The diseases of alcoholism and drug addiction affect 12% of the adult population. Another 20% suffer from medically harmful use of drugs and alcohol. Those affected have health consequences, high health care utilization, and, frequently, the simultaneous presence of two or more diseases or conditions that are chronic, yet they often receive poor-quality care.
Primary care is designed to address most healthcare needs, yet it does not adequately address substance dependence. Healthcare reform efforts have sought ways to better integrate the treatment of substance use disorders into mainstream health care. However, bringing together the services needed and getting them to work together has proved difficult.
In rural areas, the health consequences of addiction are even greater.
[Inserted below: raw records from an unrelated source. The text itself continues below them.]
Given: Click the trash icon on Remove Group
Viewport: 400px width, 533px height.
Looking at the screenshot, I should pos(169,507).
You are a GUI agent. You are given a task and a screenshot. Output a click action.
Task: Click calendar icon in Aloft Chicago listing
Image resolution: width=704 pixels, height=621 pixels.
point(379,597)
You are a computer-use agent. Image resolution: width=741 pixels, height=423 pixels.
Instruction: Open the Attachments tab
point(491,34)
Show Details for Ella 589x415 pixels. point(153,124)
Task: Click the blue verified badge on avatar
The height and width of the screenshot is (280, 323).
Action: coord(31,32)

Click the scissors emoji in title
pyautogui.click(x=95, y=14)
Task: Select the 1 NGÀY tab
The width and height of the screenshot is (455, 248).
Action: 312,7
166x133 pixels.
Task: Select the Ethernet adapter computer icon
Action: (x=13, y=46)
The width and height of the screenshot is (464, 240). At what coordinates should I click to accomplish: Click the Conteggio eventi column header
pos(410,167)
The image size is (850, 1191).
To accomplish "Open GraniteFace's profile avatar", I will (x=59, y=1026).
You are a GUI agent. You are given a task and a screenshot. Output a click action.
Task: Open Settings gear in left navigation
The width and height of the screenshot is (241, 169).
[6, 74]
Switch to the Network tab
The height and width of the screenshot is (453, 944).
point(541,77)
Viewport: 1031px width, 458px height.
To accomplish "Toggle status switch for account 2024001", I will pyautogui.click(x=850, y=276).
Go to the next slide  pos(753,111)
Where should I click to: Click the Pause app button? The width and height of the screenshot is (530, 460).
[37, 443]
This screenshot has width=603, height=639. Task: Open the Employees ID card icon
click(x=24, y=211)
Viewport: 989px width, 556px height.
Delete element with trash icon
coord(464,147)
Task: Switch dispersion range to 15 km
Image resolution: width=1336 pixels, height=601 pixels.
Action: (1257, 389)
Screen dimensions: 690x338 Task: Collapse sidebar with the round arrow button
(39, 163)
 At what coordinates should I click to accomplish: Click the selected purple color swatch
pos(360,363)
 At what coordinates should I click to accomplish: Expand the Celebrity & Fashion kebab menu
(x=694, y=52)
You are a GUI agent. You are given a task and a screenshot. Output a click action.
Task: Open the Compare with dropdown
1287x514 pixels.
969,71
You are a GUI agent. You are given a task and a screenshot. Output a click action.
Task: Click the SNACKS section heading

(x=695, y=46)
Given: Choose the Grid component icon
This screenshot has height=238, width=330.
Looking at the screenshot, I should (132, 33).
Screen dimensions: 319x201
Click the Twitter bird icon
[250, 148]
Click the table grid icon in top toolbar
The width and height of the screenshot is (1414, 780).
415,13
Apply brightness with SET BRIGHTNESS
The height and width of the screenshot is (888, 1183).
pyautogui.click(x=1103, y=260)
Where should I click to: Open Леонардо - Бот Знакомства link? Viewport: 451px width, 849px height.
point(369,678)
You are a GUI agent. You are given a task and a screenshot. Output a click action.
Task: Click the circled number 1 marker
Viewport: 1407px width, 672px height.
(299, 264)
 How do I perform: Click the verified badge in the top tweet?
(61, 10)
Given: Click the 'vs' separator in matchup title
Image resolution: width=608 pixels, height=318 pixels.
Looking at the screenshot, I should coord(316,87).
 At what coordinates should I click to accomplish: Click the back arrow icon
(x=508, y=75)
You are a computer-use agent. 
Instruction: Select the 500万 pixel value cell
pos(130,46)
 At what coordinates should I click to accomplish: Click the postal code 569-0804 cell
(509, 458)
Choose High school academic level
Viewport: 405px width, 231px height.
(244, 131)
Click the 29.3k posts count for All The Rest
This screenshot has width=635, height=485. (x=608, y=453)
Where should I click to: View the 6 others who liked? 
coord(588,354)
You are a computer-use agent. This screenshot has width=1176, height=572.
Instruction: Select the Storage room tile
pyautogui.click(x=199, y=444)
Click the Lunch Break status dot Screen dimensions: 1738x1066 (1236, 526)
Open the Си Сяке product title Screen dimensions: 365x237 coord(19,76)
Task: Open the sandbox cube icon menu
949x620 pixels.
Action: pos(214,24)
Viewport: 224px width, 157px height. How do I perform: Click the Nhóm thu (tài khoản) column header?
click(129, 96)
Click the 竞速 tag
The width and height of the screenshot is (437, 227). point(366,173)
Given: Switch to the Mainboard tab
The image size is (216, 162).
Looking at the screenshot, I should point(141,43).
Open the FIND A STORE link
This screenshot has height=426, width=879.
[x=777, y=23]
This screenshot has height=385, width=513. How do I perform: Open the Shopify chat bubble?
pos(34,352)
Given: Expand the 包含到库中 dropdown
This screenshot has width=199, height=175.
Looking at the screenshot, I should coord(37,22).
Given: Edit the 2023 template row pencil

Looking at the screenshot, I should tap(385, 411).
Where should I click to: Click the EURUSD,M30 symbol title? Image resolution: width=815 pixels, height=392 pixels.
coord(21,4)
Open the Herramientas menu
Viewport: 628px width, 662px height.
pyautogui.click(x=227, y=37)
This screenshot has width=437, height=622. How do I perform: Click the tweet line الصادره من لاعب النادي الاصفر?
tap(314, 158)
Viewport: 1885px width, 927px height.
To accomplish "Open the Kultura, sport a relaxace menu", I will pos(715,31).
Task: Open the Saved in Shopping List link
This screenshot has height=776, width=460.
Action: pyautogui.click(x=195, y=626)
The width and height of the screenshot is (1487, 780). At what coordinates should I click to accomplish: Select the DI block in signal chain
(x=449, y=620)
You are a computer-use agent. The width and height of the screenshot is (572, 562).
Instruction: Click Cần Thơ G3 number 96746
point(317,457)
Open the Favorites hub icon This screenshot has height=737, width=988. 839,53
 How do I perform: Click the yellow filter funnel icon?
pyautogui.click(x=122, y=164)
Geographic isolation limits access to and availability of healthcare resources. Social stigma and social norms also contribute to this health issue being undertreated and poorly understood in rural communities.
To address this problem, this project seeks to engage the various disconnected stakeholders in a rural Iowa population—providers, counselors, treatment centers, recovery groups, hospitals, the legal system, and so on—to create meaningful relationships with patients and their families.
This collaboration would then devise patient-centered solutions aimed at conducting patient-centered research that would lead to improvements in healthcare integration and health outcomes for addiction patients and their families in rural communities.
VIDEO (below): Addressing Addiction in Rural Areas
This Pipeline to Proposal award plans to engage rural populations in Iowa to address alcoholism and drug addiction.